When Martin Luther was finally pushed to the point where there were no squares on the chessboard to move to he is supposed to have said, “Here I stand. God help me, I can do no other.”
Well, I’m not comparing myself to Martin Luther but I am looking for a place to stand. For a spiritual place to stand where the feminine is respected, where men are comfortable as nurturers, where there is a place for the fellow travelers on this planet to find their voices, where all the earth is considered holy ground, where the evidence of science is not dismissed as a trick of the “devil.”

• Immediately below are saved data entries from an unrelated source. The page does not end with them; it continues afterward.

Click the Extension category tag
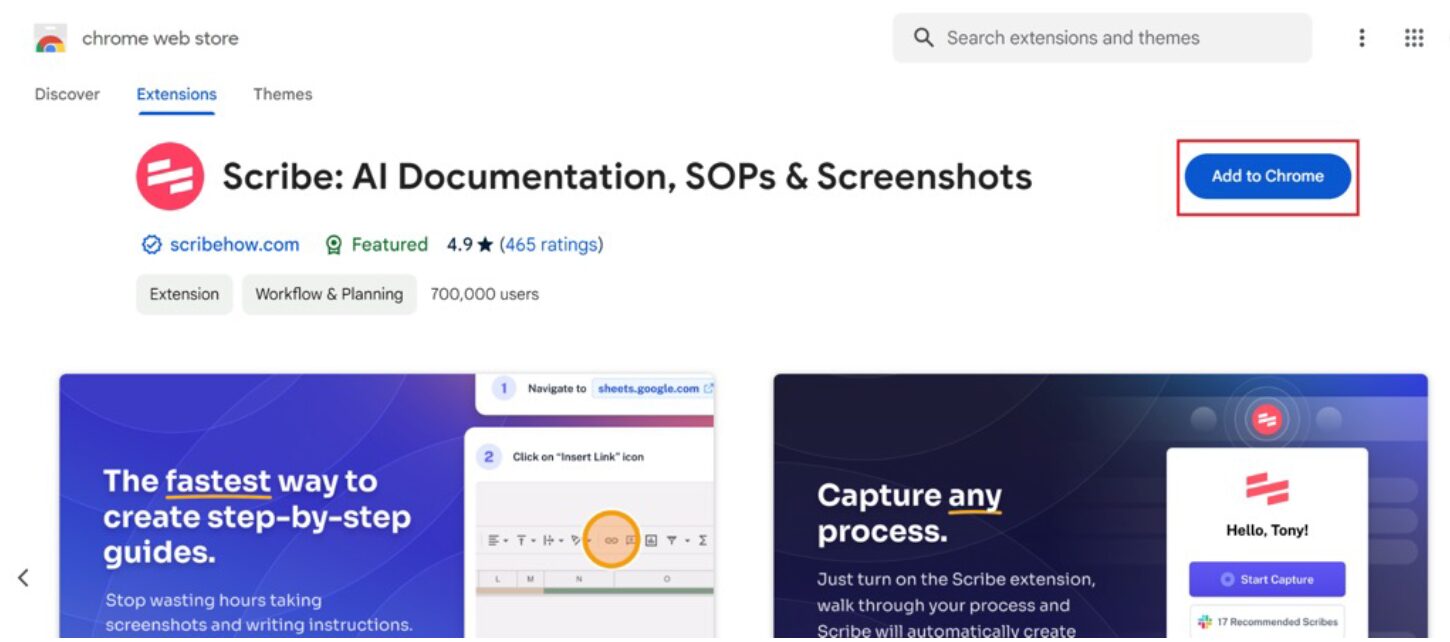pos(184,293)
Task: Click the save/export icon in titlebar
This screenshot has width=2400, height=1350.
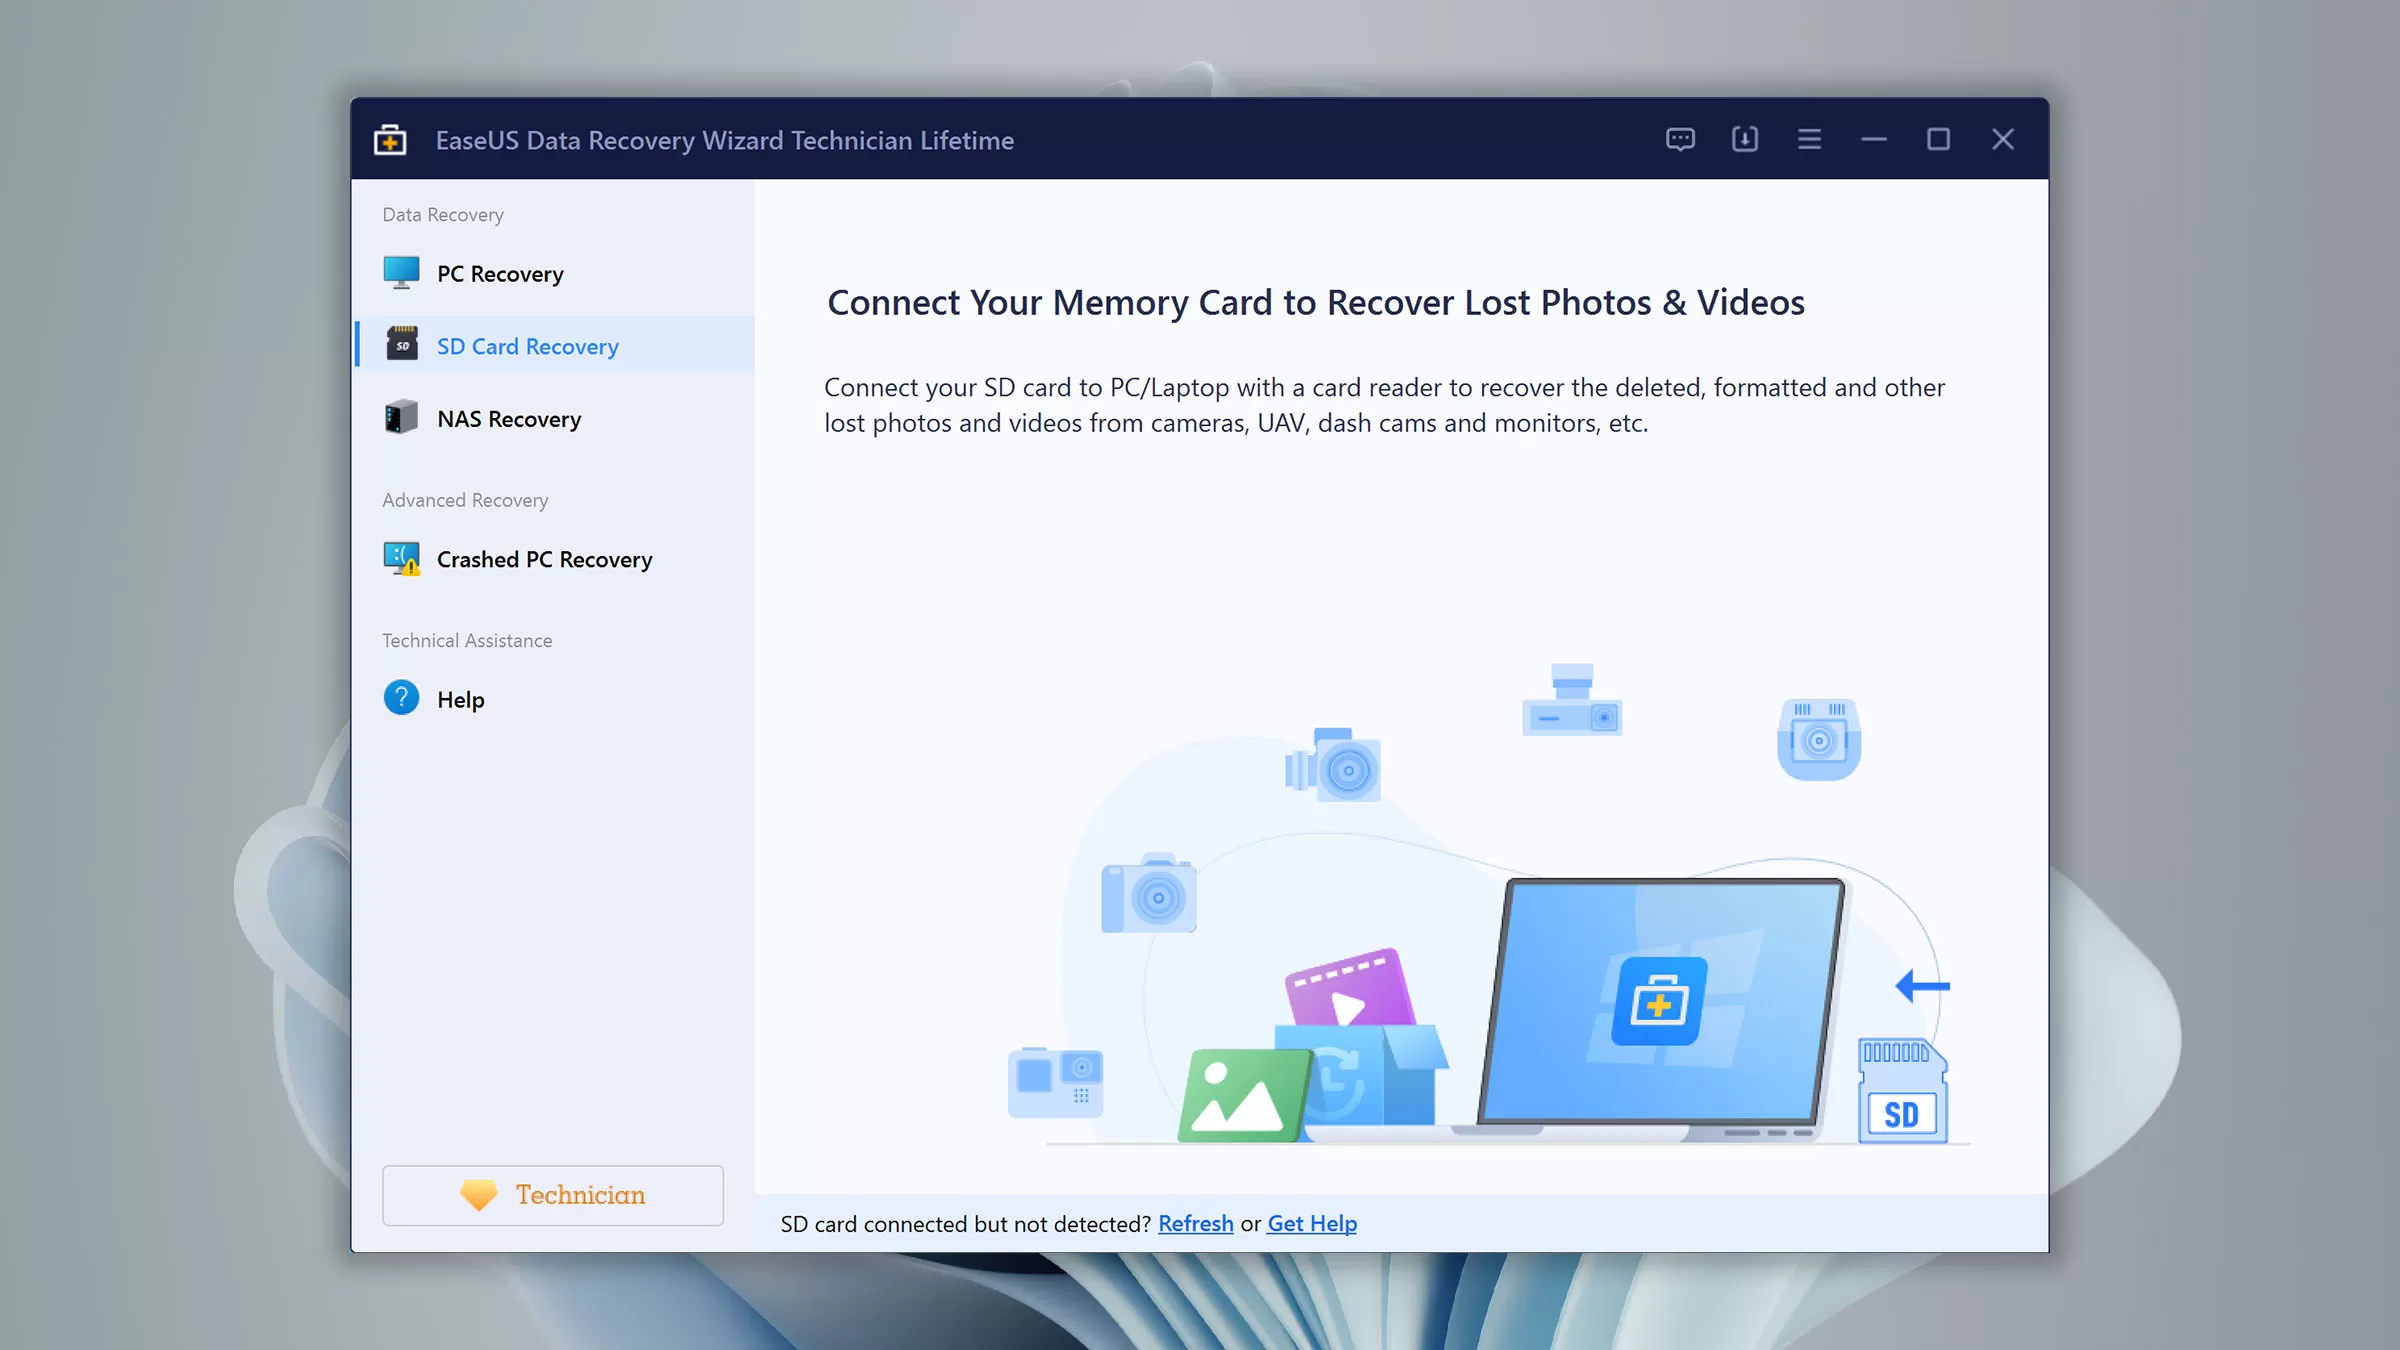Action: 1744,138
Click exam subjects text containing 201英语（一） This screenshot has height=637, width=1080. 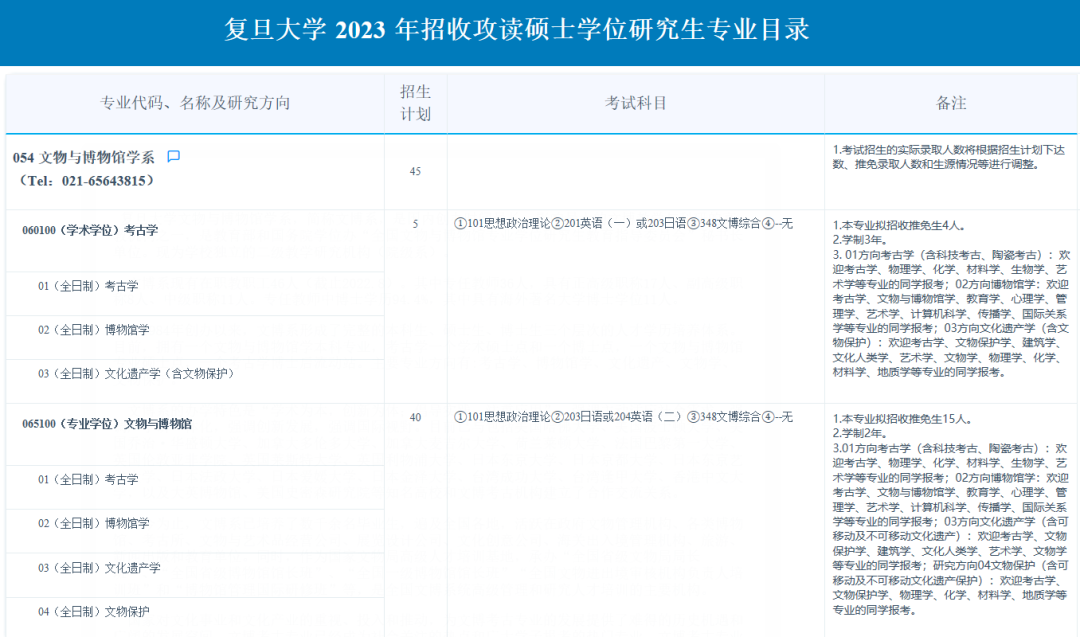click(622, 224)
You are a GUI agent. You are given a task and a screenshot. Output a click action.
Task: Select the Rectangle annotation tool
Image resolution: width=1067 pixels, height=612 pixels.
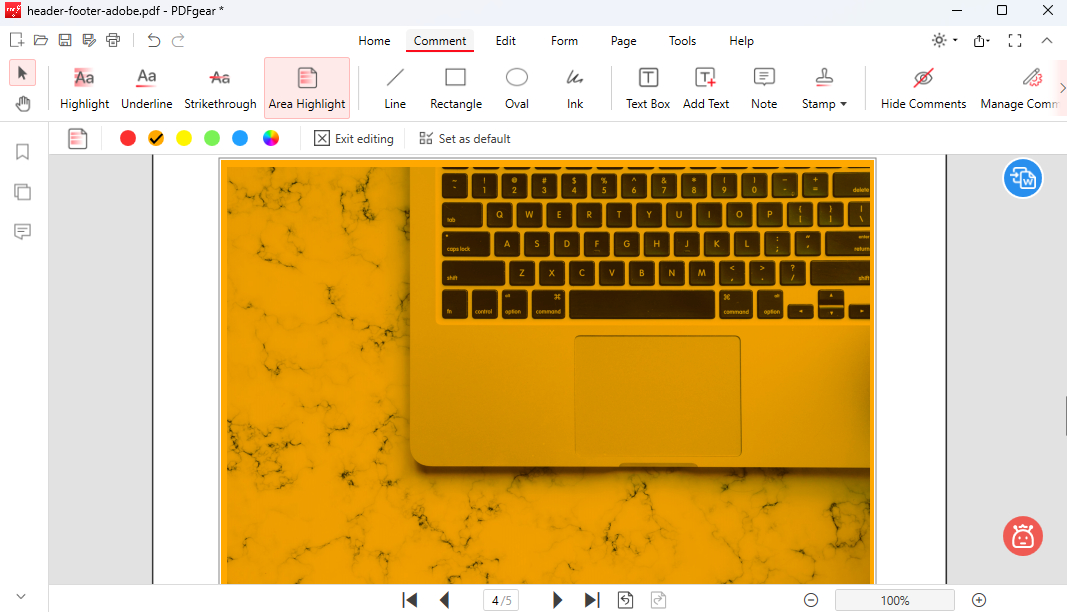pos(456,88)
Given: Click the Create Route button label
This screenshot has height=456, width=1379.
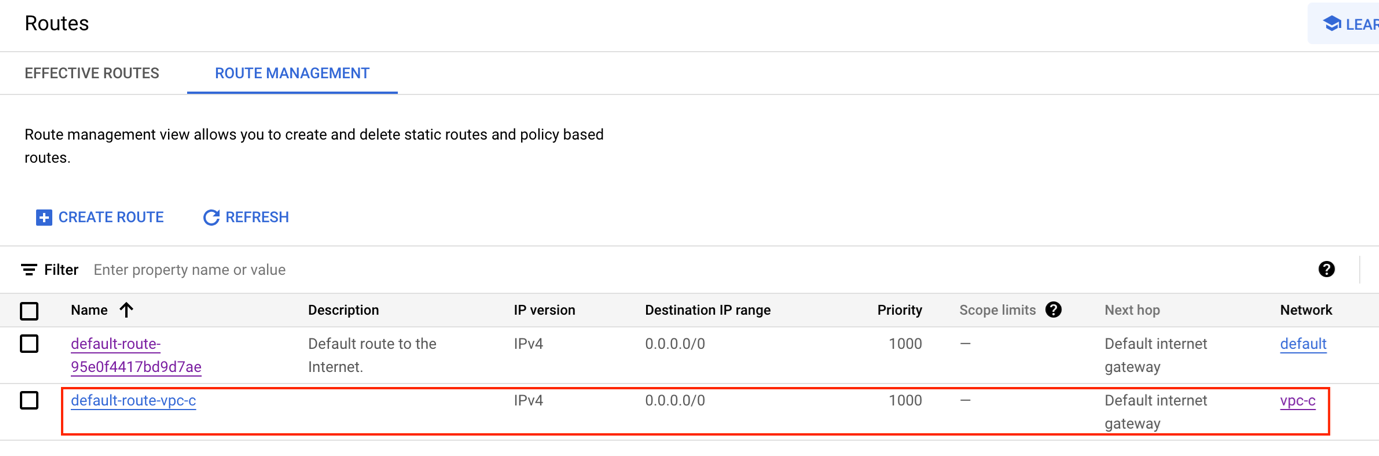Looking at the screenshot, I should pyautogui.click(x=111, y=217).
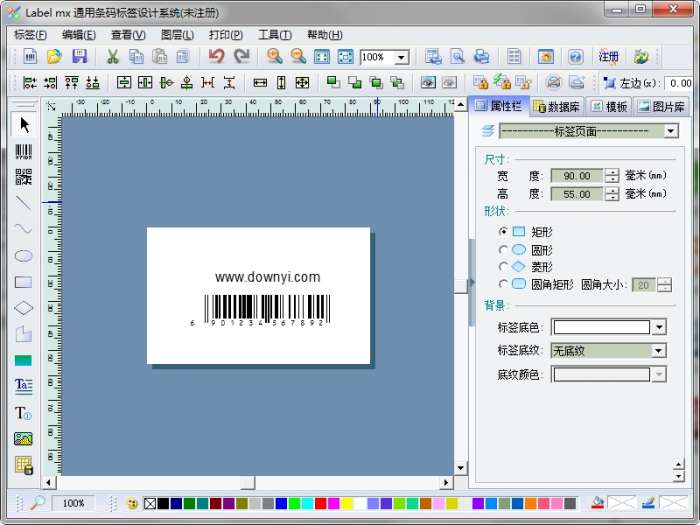Select the QR code tool
700x525 pixels.
pos(24,177)
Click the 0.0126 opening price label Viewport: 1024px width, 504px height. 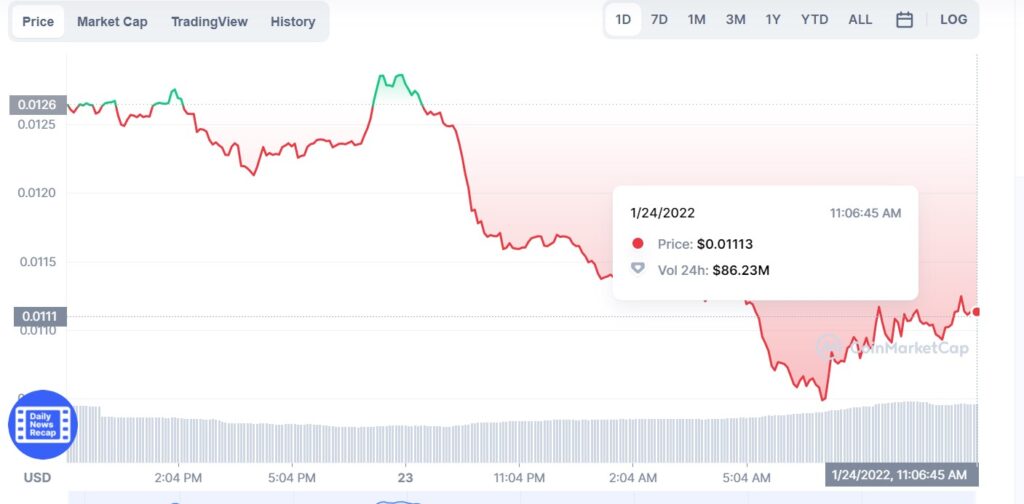[38, 104]
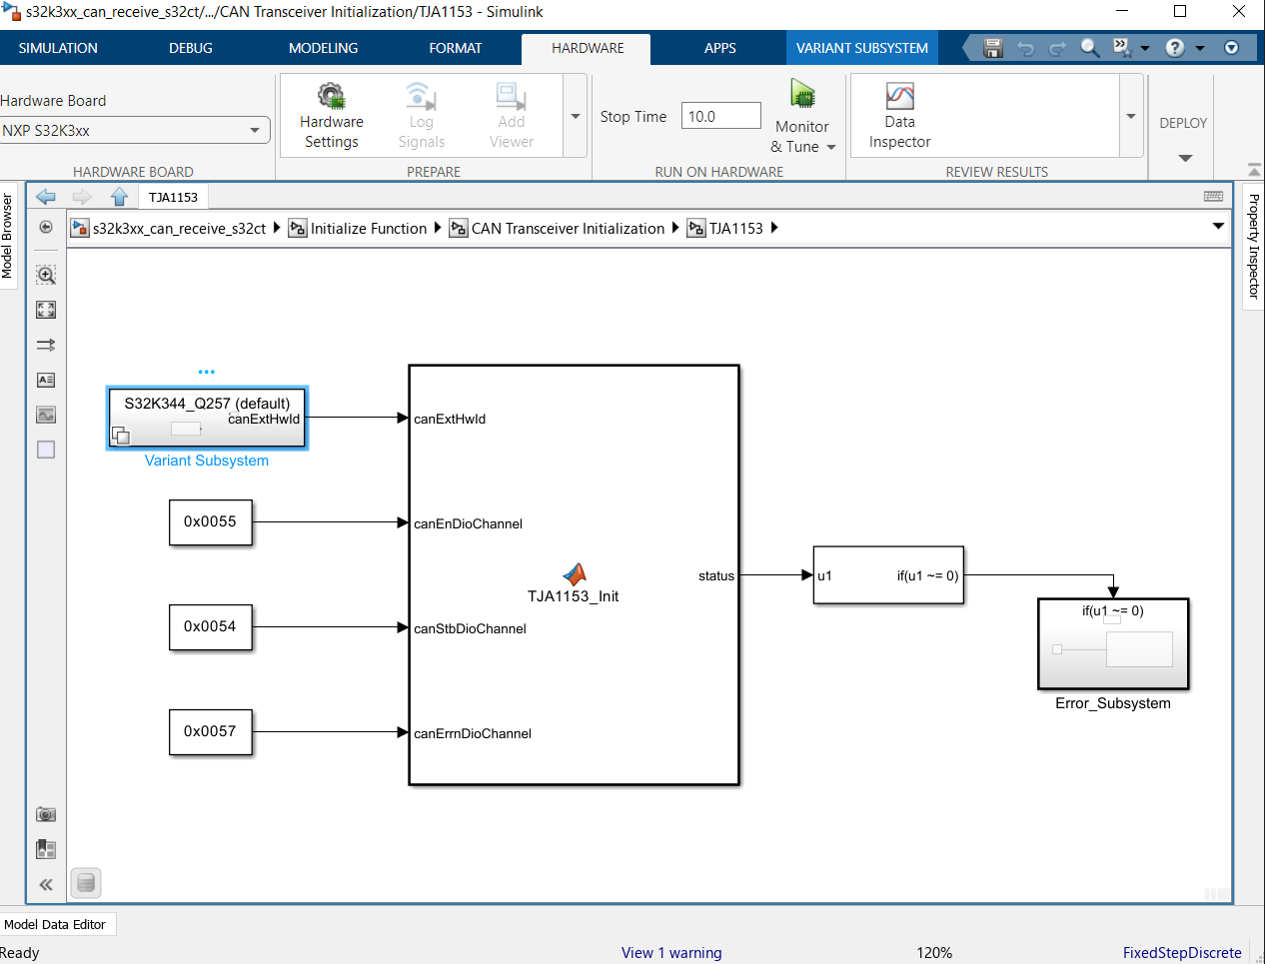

While Rae Beth uses the term hedge witch in the titles of her books, I prefer her term wild wood mystic. With work it might be fitted into the older Christian traditions of Meister Ekhart and Hildegard of Bingen. I’m not that far yet, I’m still taking baby steps. Whether I can find a way to stay within the traditions I was raised in or if I find myself moving on I would like to be in the words of Rae Beth’s cunning man.
“One who speaks for the tree roots and stones. Who speaks with the tree roots’ and stones’ voices. One who speaks as the grass and rivers. One who speaks as fields and woods and hills and valleys and the salt marshes and waves and tides. Yet who speaks as what is close to home. With the mouse’s voice or the seagull’s or the fox’s or the badger’s. One who speaks in cadences that go beyond the darkness and beyond stars, encompassing what is unmeasurable. One whose entire being vibrates to the spirits’ words in nature, like a reed at dawn in a pool where trout swim.
Is she really channeling the words of a village wise man who lived more than a thousand years ago? I don’t know. I don’t know that she’s not. But, the words and message fill an empty place in my soul. So, I will continue to visit little cottage by hedge, or the medicine lodge, the achorites cell or the thicket by the river. I will read, I will listen and I will see where the path leads me.